Exercise prompt — Copy out the items from the line containing "is (814, 523)." through the line containing "(1475, 318).", keeping every character unchanged.
:: Data extracts ::
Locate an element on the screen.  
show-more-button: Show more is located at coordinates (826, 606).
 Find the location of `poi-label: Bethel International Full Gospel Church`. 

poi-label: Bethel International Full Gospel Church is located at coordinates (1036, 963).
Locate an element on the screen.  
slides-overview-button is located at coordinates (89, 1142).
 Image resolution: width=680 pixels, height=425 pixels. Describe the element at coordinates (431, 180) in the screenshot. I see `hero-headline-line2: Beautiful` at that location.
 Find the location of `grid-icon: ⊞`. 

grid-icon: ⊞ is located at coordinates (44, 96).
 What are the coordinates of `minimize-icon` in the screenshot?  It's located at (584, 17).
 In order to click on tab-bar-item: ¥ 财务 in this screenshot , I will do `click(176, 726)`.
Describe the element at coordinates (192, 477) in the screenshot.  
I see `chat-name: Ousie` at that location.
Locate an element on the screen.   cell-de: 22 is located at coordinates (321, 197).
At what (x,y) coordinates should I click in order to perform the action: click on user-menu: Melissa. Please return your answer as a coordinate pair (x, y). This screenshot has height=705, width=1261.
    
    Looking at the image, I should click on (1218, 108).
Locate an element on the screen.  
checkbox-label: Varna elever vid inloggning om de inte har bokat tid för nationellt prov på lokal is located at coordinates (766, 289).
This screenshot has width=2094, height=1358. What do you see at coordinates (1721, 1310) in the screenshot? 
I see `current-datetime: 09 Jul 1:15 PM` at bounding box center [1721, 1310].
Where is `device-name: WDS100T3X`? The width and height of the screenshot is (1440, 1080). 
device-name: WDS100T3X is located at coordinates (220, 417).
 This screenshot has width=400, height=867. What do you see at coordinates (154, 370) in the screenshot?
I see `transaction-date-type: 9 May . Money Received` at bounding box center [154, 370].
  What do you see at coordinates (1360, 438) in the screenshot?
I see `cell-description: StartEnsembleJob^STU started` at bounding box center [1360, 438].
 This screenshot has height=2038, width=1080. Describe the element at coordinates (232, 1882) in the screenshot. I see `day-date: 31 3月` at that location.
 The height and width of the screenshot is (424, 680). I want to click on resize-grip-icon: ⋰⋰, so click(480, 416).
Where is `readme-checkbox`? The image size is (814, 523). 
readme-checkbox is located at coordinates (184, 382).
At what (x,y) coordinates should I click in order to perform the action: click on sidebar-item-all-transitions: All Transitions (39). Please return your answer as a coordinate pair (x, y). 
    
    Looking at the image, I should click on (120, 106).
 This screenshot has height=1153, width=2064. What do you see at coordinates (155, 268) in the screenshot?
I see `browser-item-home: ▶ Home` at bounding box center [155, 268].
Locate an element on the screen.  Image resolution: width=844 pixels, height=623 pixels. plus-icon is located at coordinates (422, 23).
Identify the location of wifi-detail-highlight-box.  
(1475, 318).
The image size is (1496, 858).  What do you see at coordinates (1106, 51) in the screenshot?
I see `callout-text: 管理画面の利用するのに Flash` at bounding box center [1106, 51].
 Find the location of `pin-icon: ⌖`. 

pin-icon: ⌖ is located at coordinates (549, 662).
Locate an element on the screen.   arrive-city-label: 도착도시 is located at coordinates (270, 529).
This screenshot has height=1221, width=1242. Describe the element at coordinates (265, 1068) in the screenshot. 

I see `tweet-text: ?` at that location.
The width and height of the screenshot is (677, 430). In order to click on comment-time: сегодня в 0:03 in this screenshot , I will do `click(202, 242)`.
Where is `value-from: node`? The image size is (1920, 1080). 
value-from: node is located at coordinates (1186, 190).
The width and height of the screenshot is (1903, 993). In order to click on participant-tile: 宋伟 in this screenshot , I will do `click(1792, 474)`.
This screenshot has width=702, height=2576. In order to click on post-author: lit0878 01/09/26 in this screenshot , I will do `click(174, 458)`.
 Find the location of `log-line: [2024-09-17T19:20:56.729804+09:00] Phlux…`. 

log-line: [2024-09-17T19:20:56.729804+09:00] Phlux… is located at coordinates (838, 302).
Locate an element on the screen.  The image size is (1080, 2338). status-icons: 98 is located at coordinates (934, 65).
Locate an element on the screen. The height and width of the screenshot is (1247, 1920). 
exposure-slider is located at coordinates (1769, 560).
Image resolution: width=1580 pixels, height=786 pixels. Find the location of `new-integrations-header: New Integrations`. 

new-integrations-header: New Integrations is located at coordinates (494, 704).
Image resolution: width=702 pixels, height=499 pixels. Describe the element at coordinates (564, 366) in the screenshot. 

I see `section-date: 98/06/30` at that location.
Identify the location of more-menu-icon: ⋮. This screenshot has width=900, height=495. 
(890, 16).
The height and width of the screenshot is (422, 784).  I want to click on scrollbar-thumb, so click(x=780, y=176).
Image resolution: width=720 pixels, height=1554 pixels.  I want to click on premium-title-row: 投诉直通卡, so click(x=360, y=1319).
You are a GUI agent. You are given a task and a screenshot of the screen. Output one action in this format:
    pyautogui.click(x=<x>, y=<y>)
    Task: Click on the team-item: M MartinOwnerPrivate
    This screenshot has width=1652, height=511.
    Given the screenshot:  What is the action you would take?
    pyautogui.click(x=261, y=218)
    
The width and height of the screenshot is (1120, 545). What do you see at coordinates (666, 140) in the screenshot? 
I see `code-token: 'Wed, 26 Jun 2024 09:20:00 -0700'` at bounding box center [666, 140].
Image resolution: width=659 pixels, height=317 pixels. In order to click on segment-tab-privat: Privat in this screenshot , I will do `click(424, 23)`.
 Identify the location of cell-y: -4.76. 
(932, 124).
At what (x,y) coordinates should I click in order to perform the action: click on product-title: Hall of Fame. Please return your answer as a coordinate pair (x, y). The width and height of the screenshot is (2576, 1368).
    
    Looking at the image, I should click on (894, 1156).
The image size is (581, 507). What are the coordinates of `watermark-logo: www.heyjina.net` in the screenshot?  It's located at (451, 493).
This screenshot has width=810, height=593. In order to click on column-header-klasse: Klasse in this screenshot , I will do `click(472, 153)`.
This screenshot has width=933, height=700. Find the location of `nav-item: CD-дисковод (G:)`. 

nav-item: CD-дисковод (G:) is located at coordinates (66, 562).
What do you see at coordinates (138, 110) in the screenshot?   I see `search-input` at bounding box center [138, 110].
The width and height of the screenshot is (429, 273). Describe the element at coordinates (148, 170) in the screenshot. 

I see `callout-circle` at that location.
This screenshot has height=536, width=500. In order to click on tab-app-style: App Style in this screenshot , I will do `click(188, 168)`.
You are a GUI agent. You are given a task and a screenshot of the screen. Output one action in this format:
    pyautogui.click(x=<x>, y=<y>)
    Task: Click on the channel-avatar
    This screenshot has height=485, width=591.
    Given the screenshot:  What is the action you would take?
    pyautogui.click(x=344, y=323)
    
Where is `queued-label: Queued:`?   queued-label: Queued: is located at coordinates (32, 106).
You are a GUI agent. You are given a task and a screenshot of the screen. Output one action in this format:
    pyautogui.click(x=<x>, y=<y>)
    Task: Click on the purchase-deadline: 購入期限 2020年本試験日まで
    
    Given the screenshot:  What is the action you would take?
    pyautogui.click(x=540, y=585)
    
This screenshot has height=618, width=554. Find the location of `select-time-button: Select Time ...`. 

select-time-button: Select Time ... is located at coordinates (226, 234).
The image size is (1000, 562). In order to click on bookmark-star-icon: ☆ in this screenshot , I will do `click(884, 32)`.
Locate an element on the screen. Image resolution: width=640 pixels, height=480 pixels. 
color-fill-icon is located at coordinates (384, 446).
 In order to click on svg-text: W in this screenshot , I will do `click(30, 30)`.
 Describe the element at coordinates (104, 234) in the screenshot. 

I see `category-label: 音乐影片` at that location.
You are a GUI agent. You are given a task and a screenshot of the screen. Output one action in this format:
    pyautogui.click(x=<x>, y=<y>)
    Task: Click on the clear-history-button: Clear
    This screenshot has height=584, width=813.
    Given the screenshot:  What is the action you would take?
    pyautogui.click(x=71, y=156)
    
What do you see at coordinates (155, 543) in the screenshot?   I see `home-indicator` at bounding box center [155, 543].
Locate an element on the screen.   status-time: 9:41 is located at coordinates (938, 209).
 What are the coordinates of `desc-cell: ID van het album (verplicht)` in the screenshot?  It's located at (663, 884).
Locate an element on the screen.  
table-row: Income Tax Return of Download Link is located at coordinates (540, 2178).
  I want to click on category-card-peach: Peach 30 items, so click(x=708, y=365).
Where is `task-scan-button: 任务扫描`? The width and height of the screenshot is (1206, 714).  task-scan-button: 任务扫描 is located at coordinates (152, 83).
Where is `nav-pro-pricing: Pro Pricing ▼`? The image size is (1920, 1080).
:::
Exercise output —
Where is `readme-checkbox`? The image size is (814, 523). 
readme-checkbox is located at coordinates (184, 382).
At what (x,y) coordinates should I click in order to perform the action: click on sidebar-item-all-transitions: All Transitions (39). Please return your answer as a coordinate pair (x, y). 
    
    Looking at the image, I should click on (120, 106).
 This screenshot has height=1153, width=2064. What do you see at coordinates (155, 268) in the screenshot?
I see `browser-item-home: ▶ Home` at bounding box center [155, 268].
Locate an element on the screen.  Image resolution: width=844 pixels, height=623 pixels. plus-icon is located at coordinates (422, 23).
Identify the location of wifi-detail-highlight-box.  
(1475, 318).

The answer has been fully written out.